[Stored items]

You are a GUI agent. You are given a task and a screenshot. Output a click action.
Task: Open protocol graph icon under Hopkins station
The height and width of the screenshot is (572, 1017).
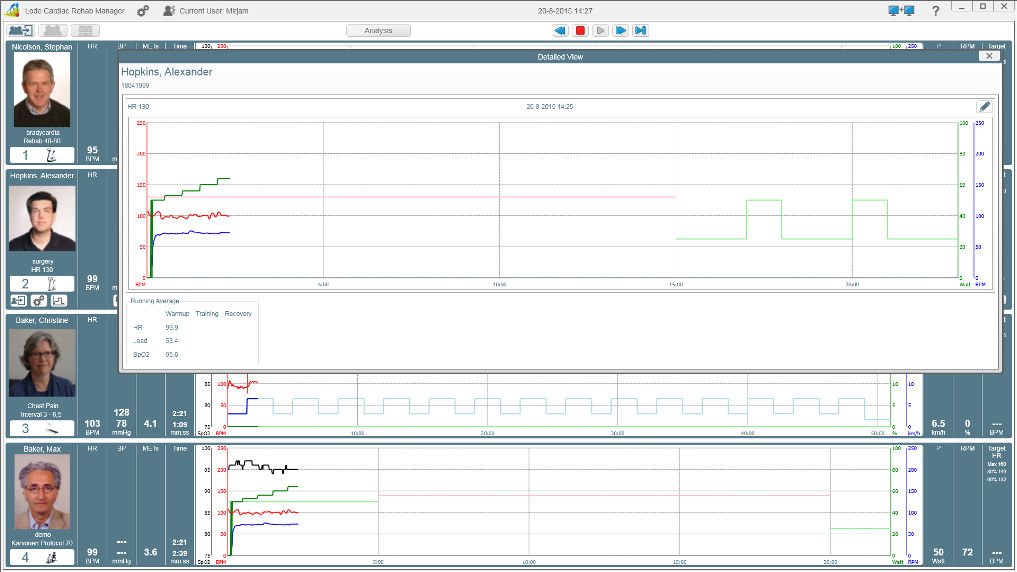click(60, 300)
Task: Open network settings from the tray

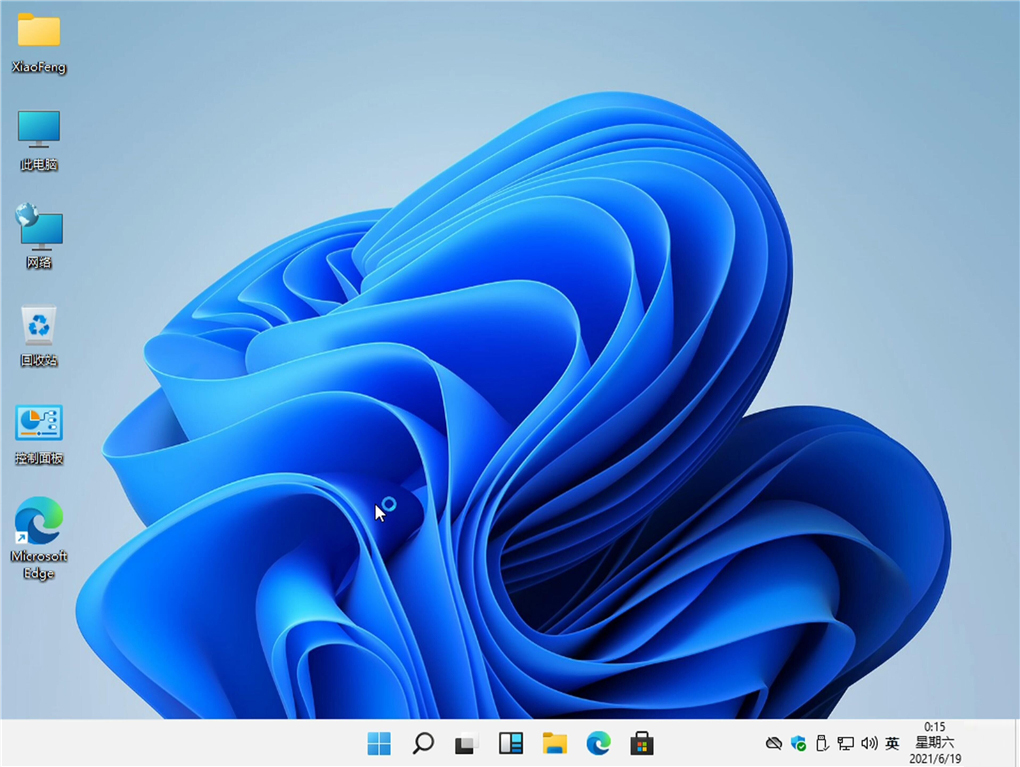Action: pos(845,743)
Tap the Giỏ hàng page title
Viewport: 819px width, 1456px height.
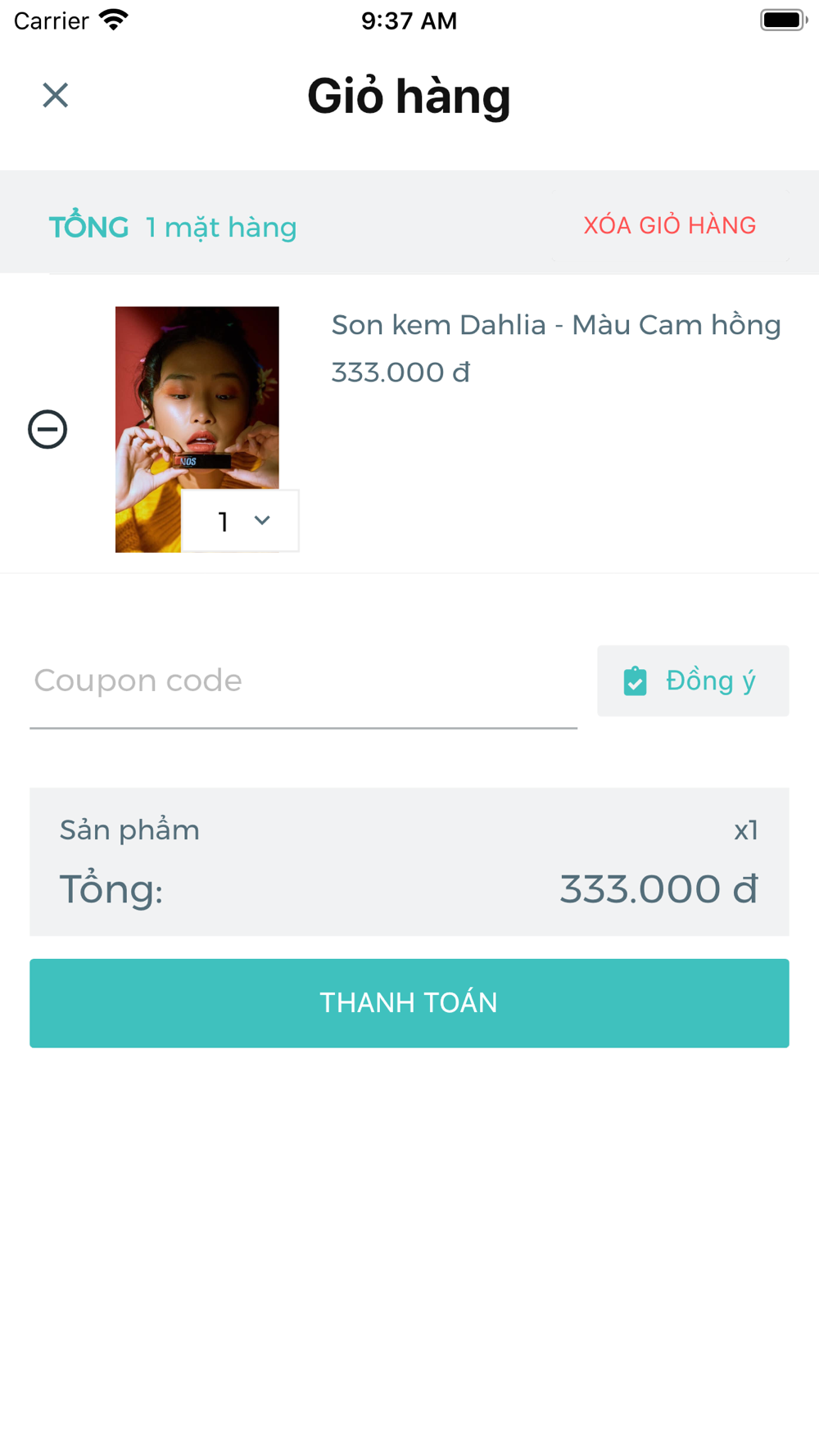tap(409, 97)
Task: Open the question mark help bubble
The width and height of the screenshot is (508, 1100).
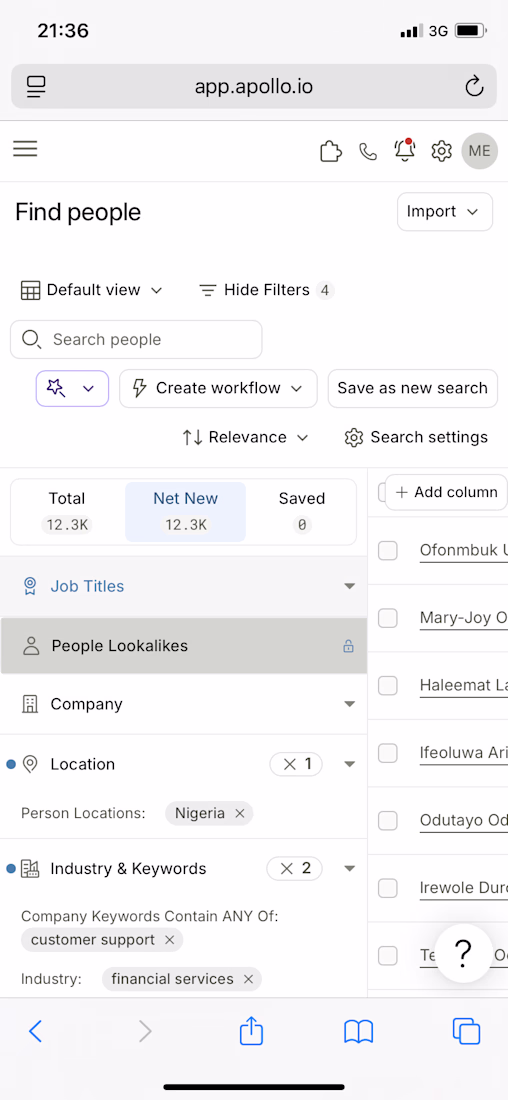Action: click(x=463, y=953)
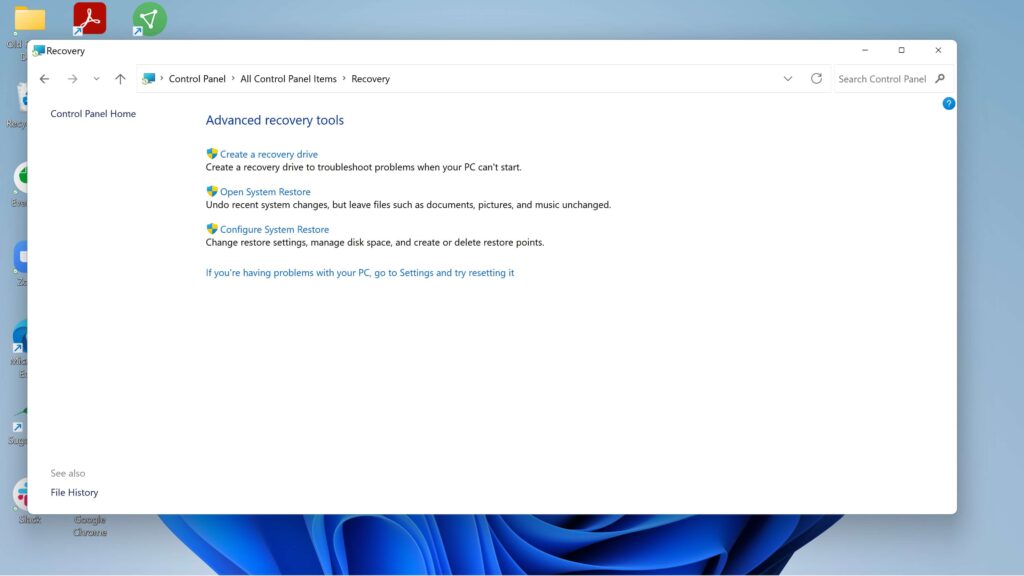Open Configure System Restore
Image resolution: width=1024 pixels, height=576 pixels.
tap(277, 229)
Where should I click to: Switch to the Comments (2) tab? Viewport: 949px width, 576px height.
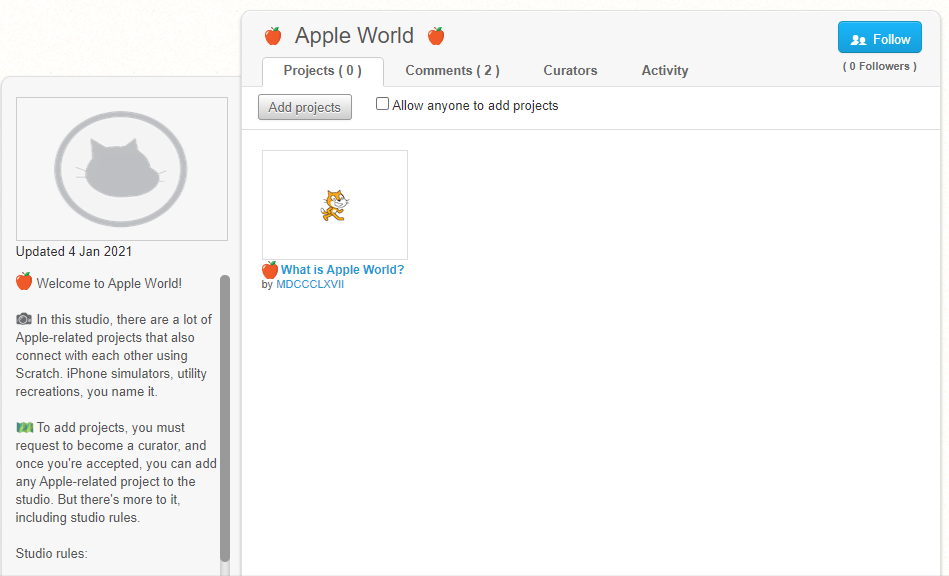452,71

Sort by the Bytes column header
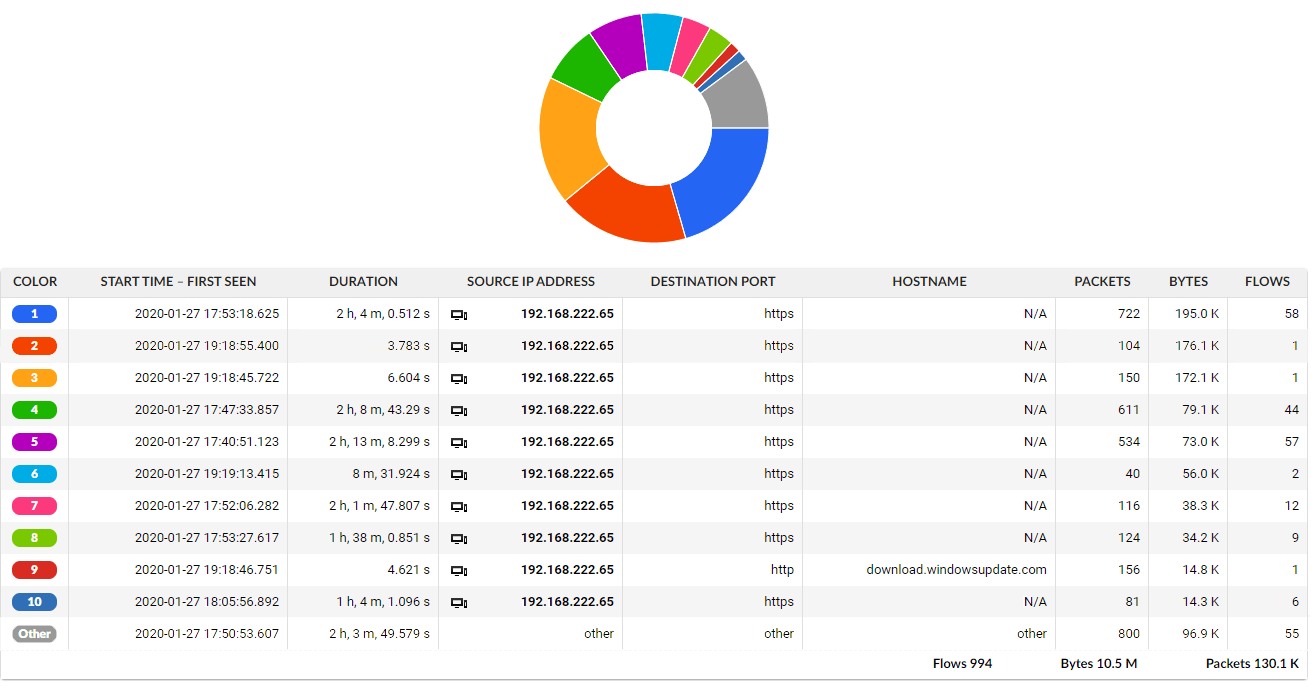[x=1188, y=282]
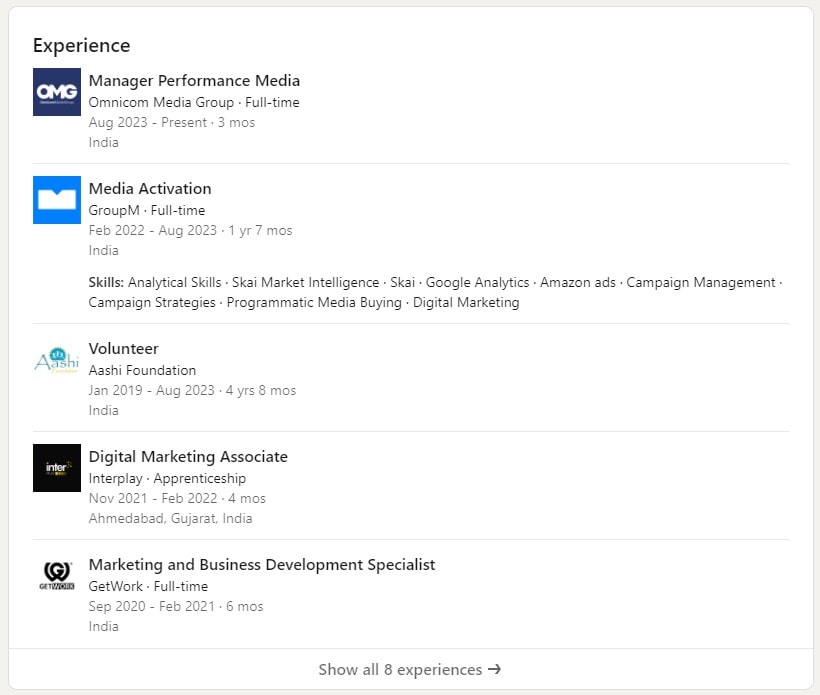Click the Experience section heading
820x695 pixels.
(81, 45)
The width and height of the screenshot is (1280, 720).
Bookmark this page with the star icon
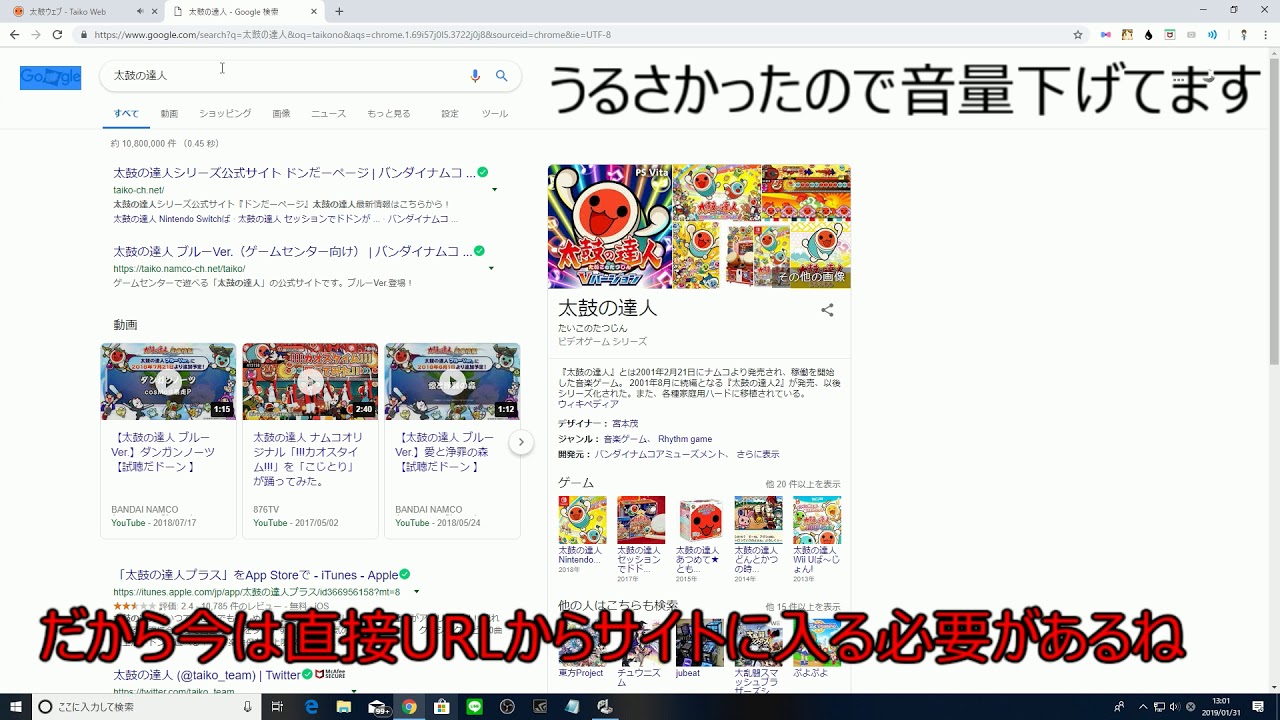tap(1078, 35)
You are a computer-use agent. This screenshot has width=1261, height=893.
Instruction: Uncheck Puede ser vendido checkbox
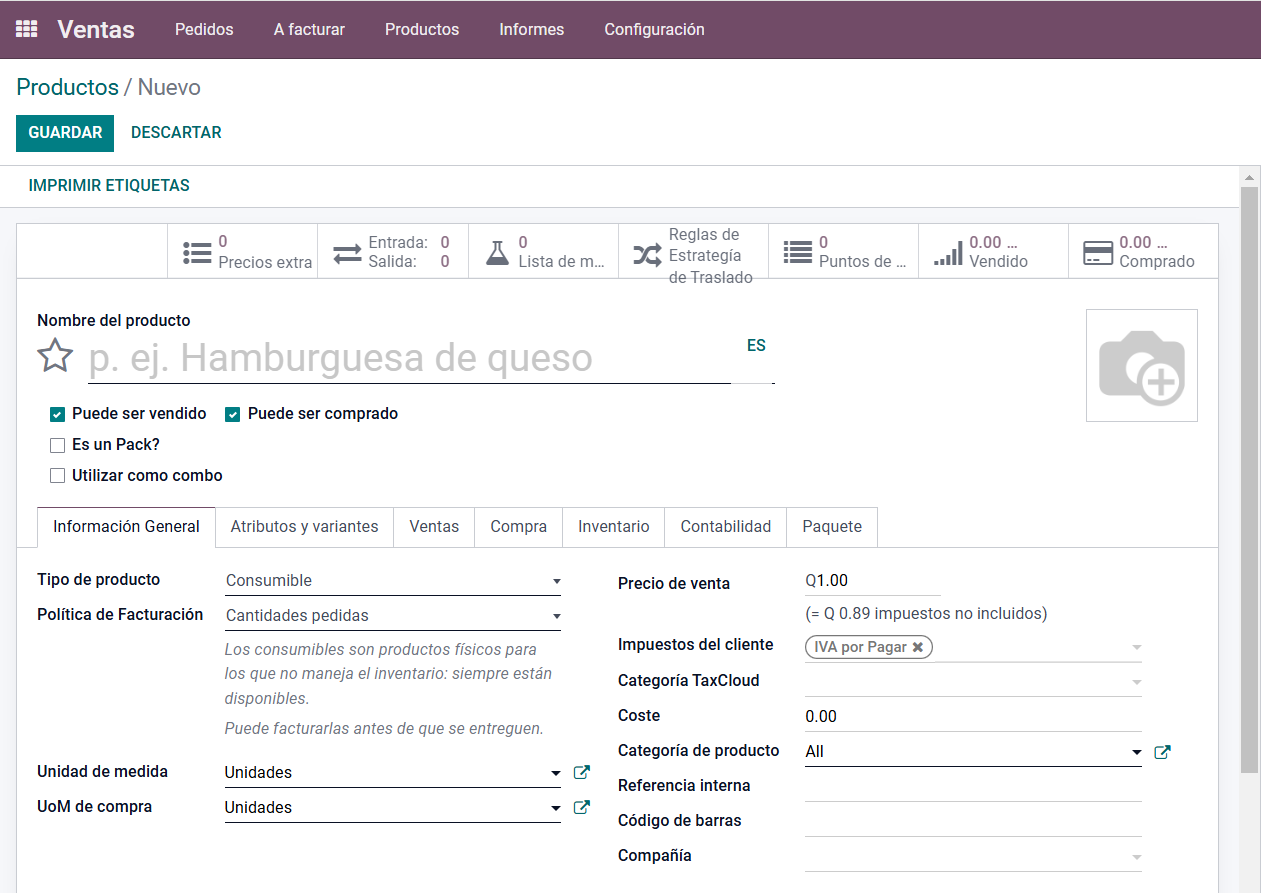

» ACTIVITY: Lines containing the string "agent" are the ones to copy from the entries above.

» RESPONSE:
You are a GUI agent. You are given a task and a screenshot. Output a click action.
You are a computer-use agent. This screenshot has width=1261, height=893.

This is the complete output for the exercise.